### Passage given
Spoiler alert - the huge bundle was the shared module which contains all the shared components (some components were used in a single place), directives, and pipes. Lesson learned - premature abstraction is almost always bad. E.g. we should put the component/directive/pipe in the shared module only when it is used in more than one place.

My research on the angular module and its effect on bundle size.

  1. Modules are the high-level building blocks of Angular projects.

  2. Ng Modules are mainly used to register components, directives, and pipes.

  3. There are two types of Ng Modules -

    • Eagerly loaded - modules are always bundled in the main bundle.

    • Lazy-loaded - modules have their own bundle.

  4. The home page module is always eagerly loaded.

  5. Eagerly loaded modules are always defined in the App Modules import array or in a transitive module.

  6. Shared Module

    • If a shared module is only imported in a lazy-loaded module, it is bundled in the lazy bundle.

    • If the shared module is imported in both, an eagerly loaded module and a lazy-loaded module it is only bundled in the main bundle.

    • If the shared module is imported in two lazy-loaded modules (but not in an eagerly loaded module) a common bundle is generated for the shared code and loaded together with the first lazy-loaded module.

  7. Note related to importing module -

    • If you import a module, all components are bundled, even if not all are used.

    • The smaller the modules the better Angular can optimize the bundles.

The problem in the architecture of the web app

By now you may have already guessed the culprit. Yes, the huge shared module was imported into the home page module. Not even 10% of the stuff from the shared module was being used on the home page.

Other problems

We were not taking advantage of the image srcset attribute which allows us to use multiple sources of images of different sizes and use the image source according to the device size. For example, we can use high-quality images for desktop and relatively smaller images for mobile. This solution is not angular-specific, meaning you can use it for all web projects.

This blog explains image optimization in greater detail.

There was CLS(Cumulative Layout Shift) issue which mostly occurs when the image takes time to load and suddenly flashes once it is loaded causing the layout to shift. This can be easily fixed by giving the height and width attribute to the img tag.

Solution

It is very tricky to design the architecture of the module which will sustain over time. One rule I follow is to keep the shared module as lean as possible. Break the shared module into smaller modules and make sure that there isn't much-unused stuff from the shared module in the module imported.

We were using Angular 12, maybe tree shaking is improved in a later version of Angular. That will solve this problem completely without much effort from the developer.

This improved the performance score. It was finally around 90.

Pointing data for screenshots
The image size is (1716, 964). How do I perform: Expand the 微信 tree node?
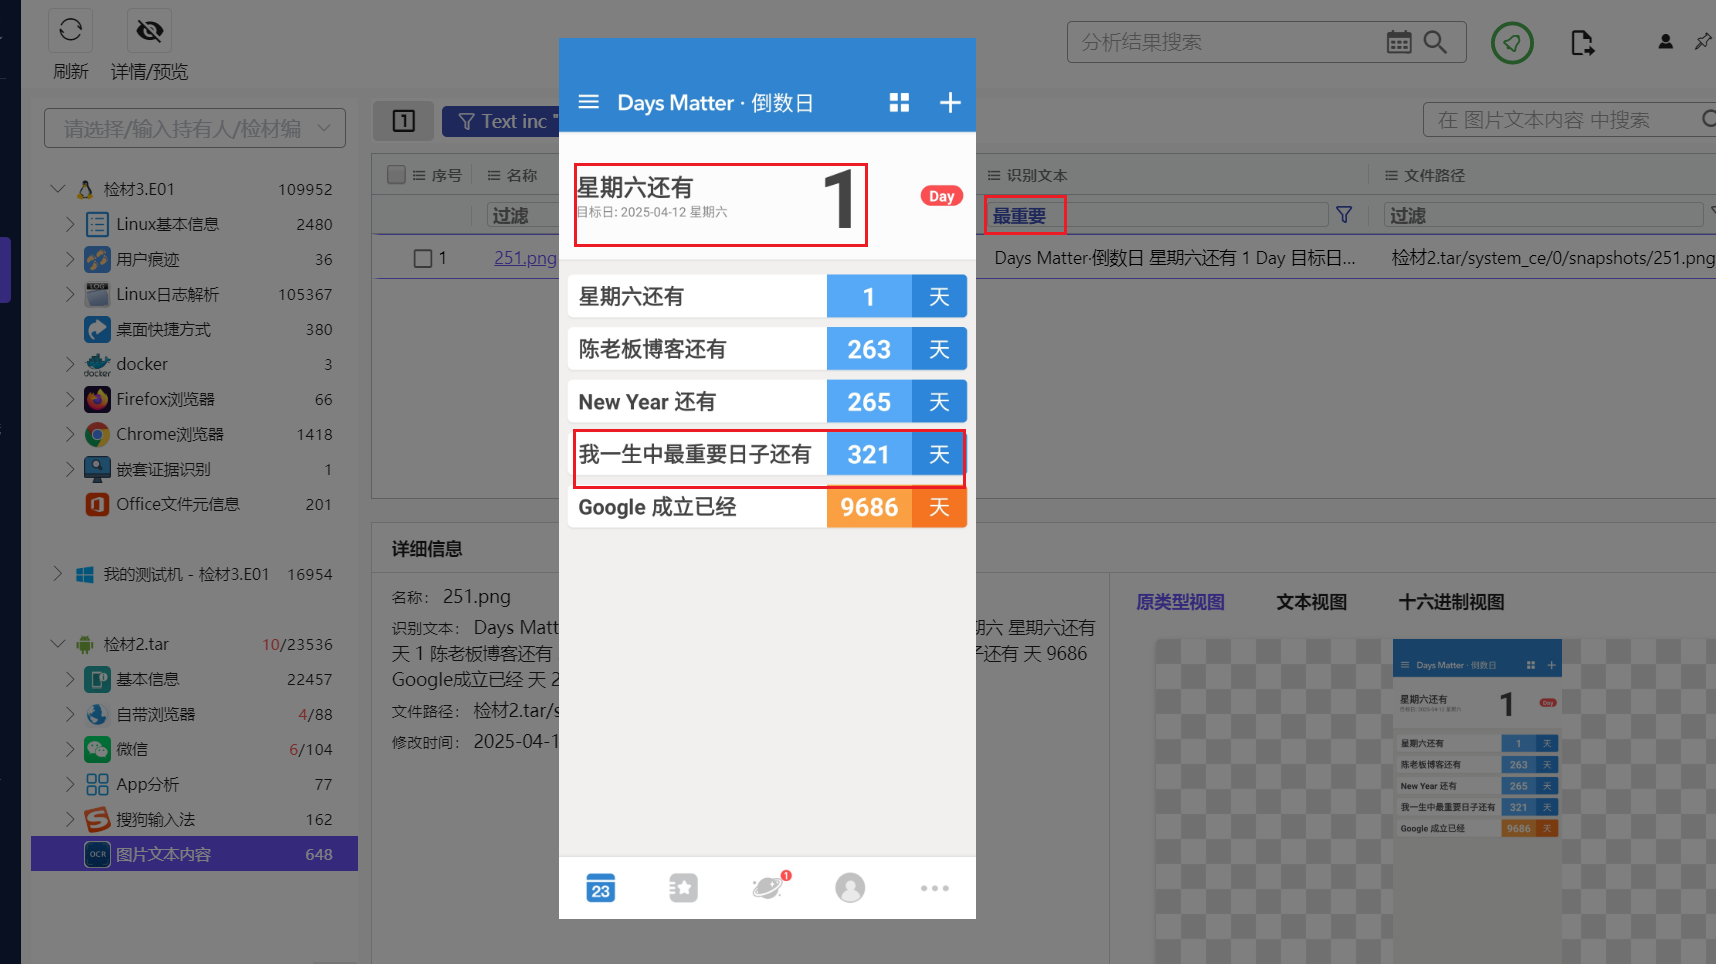(70, 749)
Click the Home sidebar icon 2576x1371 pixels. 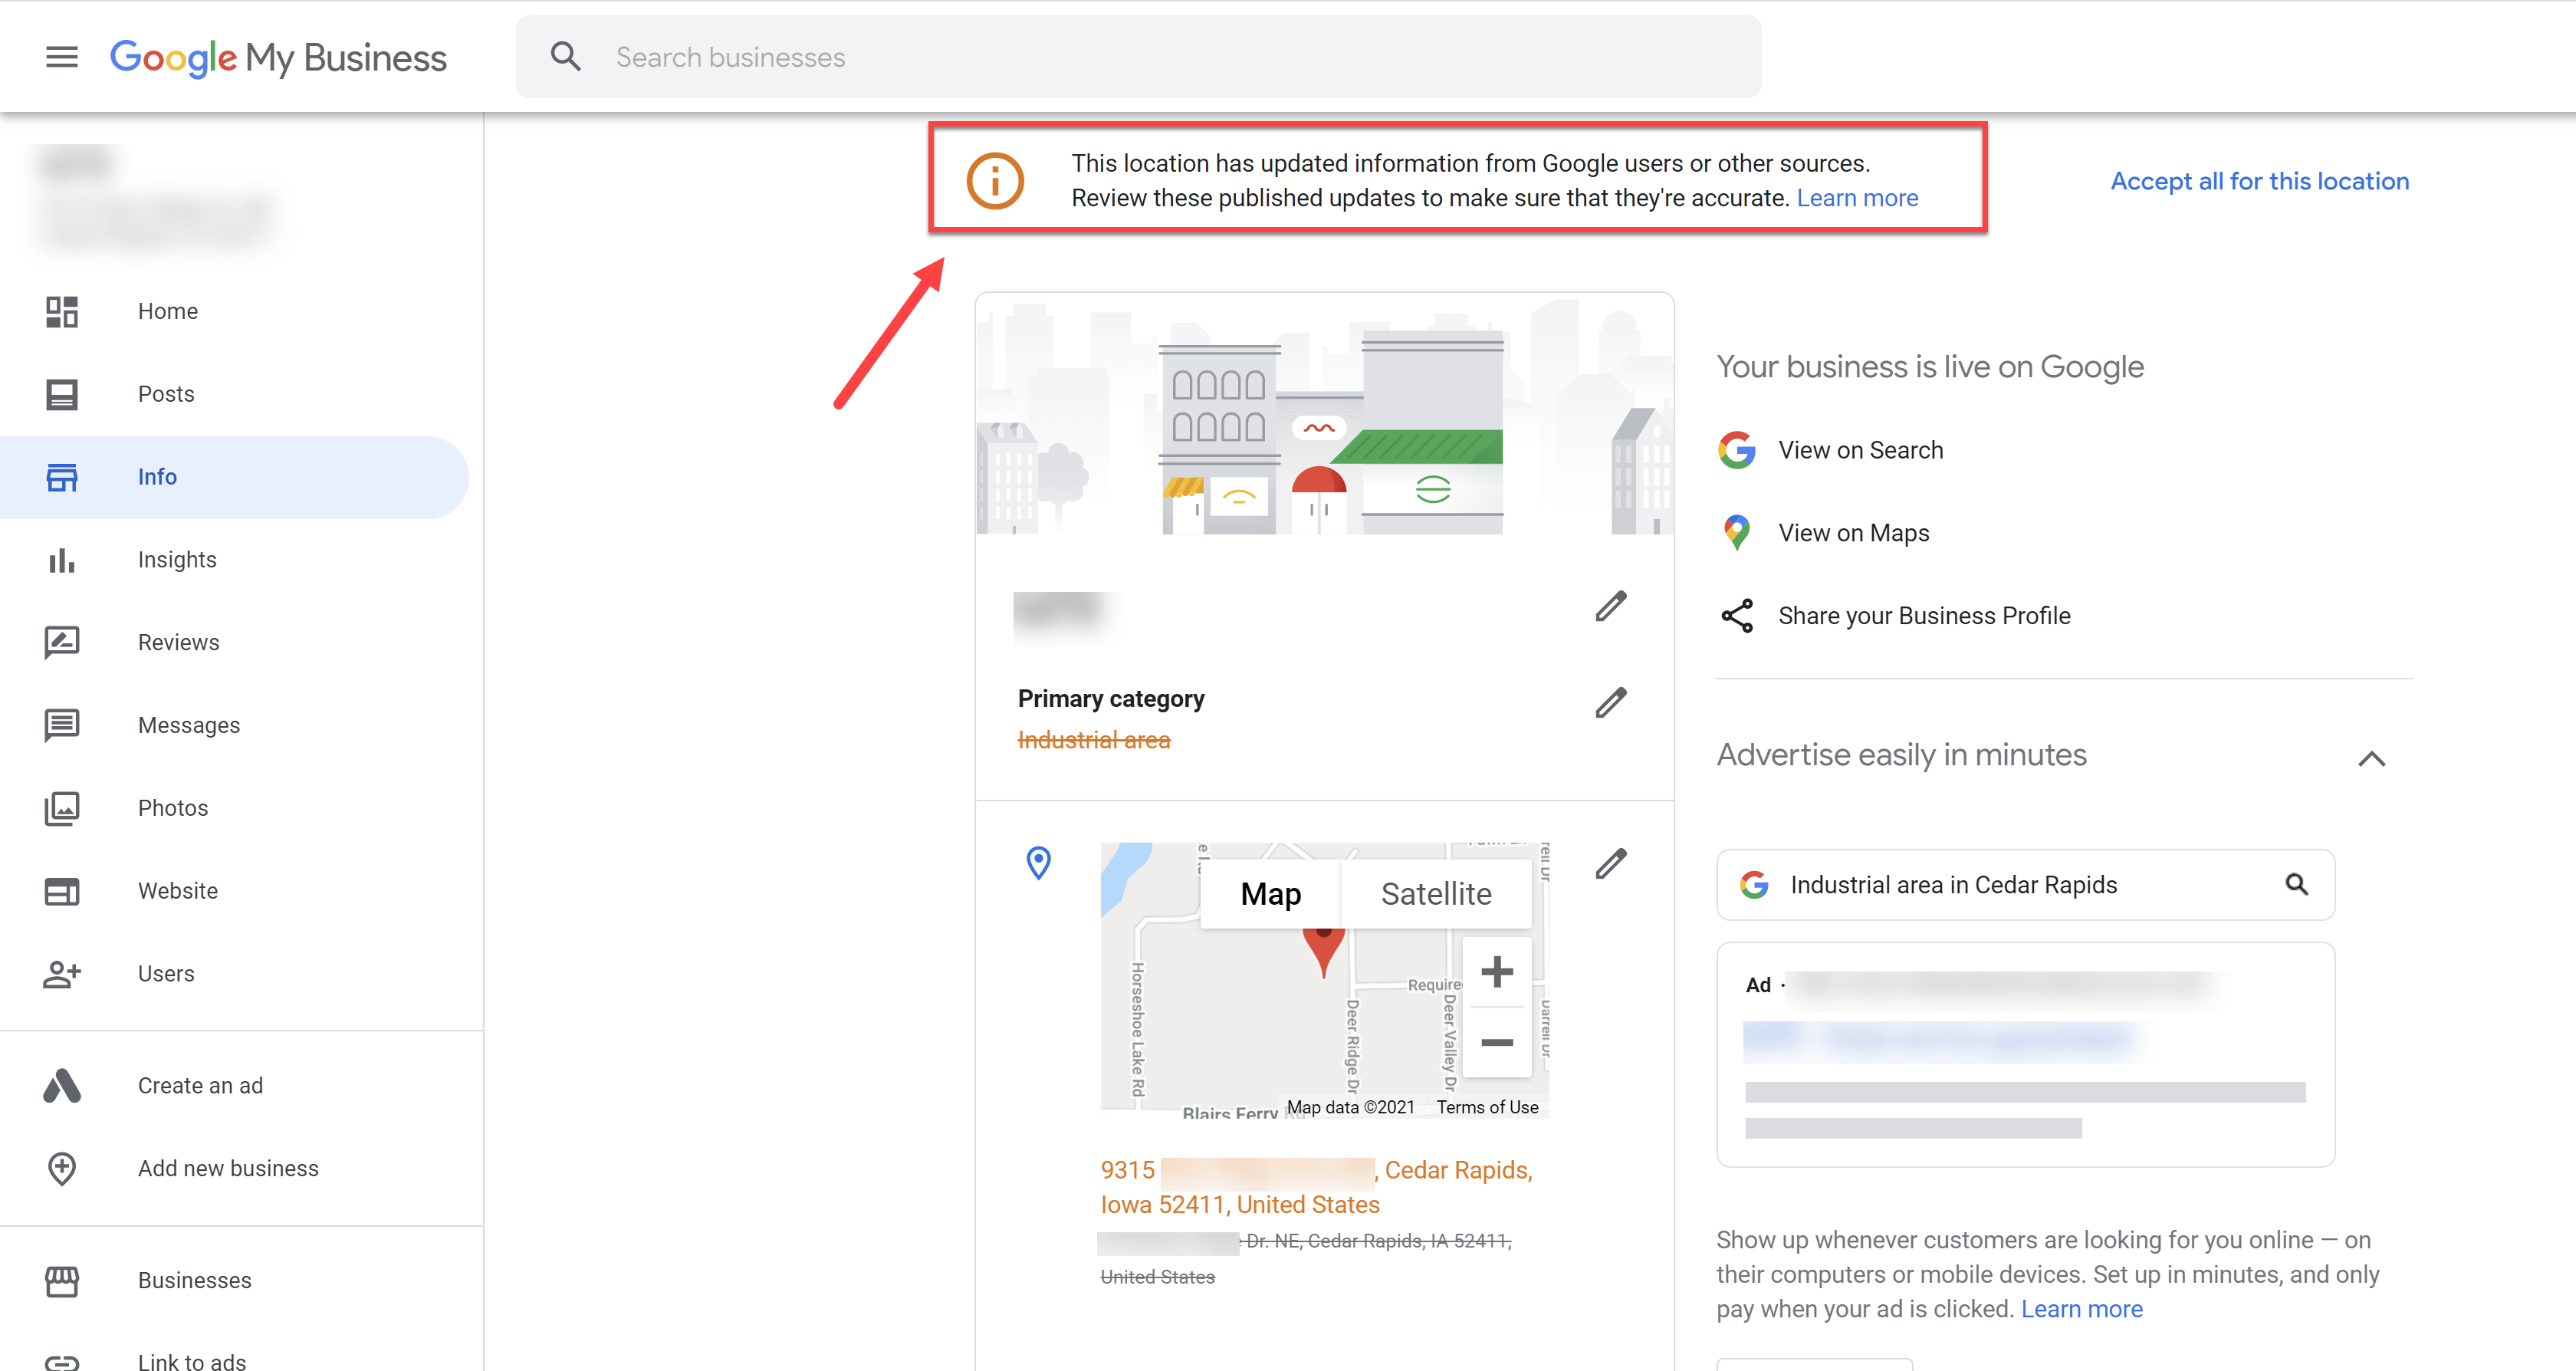pyautogui.click(x=61, y=310)
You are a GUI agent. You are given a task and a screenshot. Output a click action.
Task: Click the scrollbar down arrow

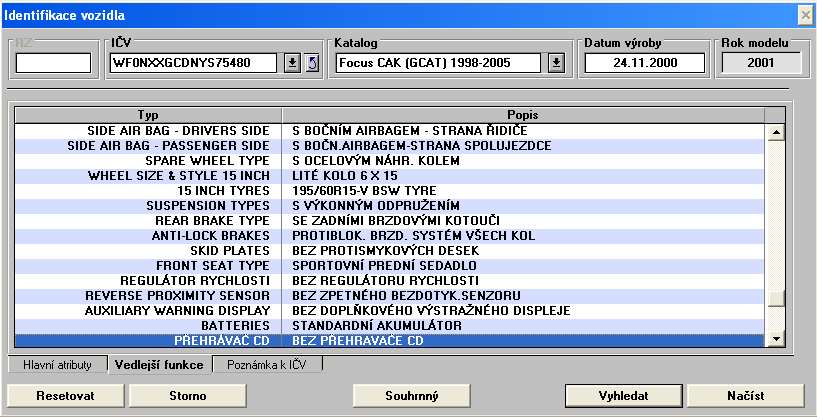click(x=775, y=340)
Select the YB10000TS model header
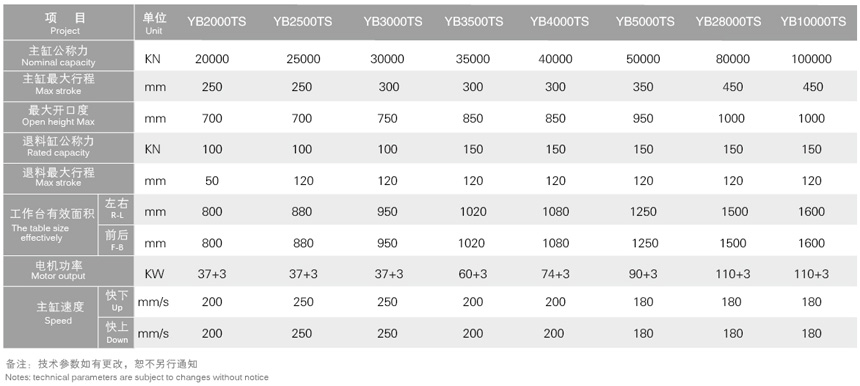 click(813, 21)
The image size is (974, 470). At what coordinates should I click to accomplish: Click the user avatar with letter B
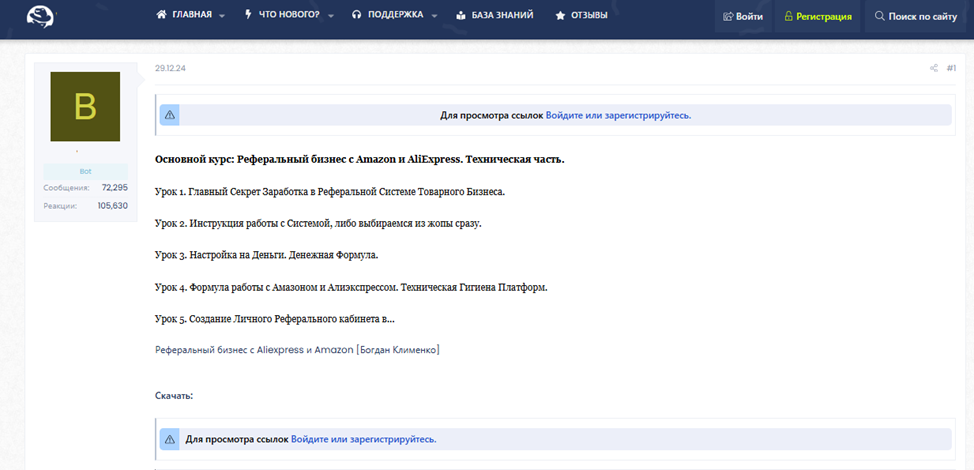tap(85, 107)
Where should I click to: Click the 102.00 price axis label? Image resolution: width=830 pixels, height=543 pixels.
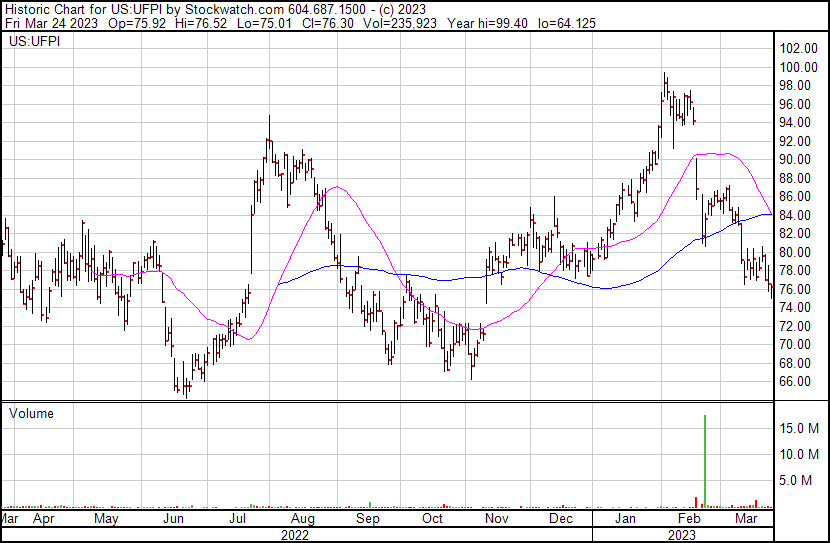pyautogui.click(x=800, y=49)
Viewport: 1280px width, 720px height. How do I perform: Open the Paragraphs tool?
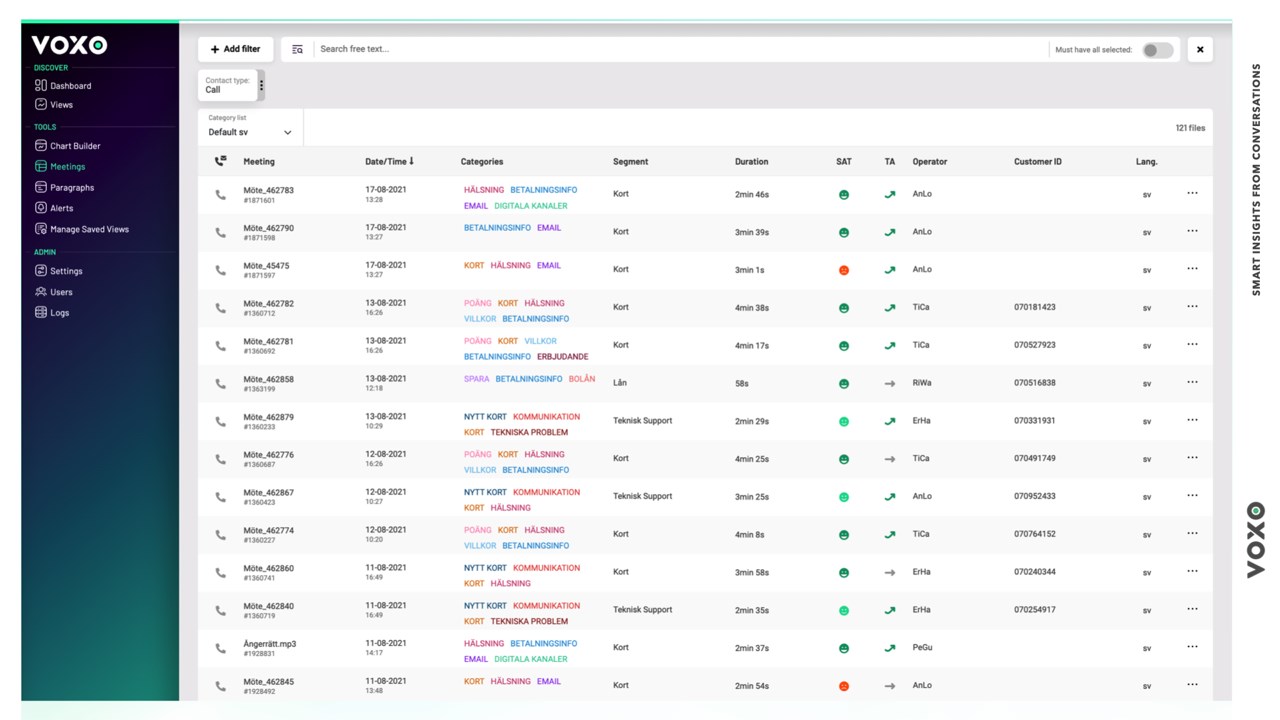(x=64, y=187)
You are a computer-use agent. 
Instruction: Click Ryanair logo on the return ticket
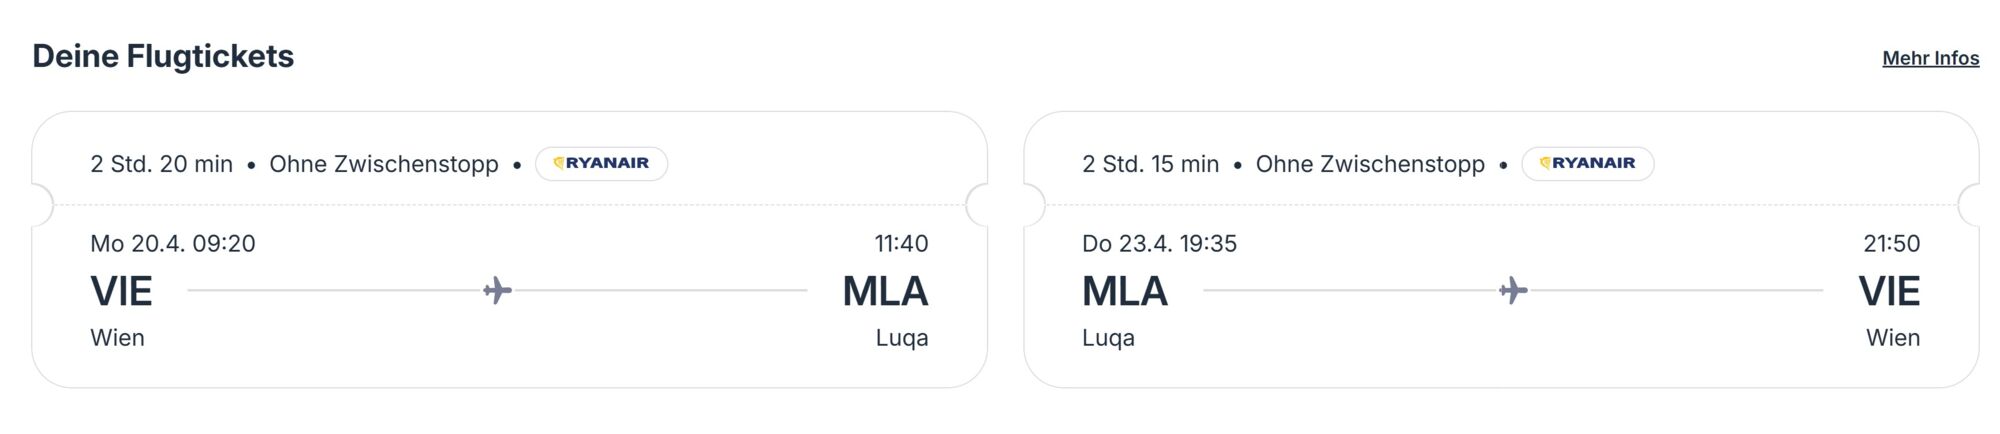tap(1588, 163)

### Problems to solve
• A. Decide whether each statement agrees with the text on Angular bundles: (i) lazy-loaded modules get a bundle of their own; (ii) the home page module is sometimes lazy loaded; (iii) the team was working with Angular 14. Answer yes or no for each, quoting the words from the text that settle it.
• B. According to the text on Angular bundles, what was the performance score after the improvements?
• C. In the text on Angular bundles, rewrite the part from "This blog explains" to "the img tag.", swapping "blog" for "article".

### Worked solutions
• A.
(i) Yes: "Lazy-loaded - modules have their own bundle."
(ii) No: "The home page module is always eagerly loaded."
(iii) No: "We were using Angular 12"

• B. It was finally around 90.

• C.
This article explains image optimization in greater detail.

There was CLS(Cumulative Layout Shift) issue which mostly occurs when the image takes time to load and suddenly flashes once it is loaded causing the layout to shift. This can be easily fixed by giving the height and width attribute to the img tag.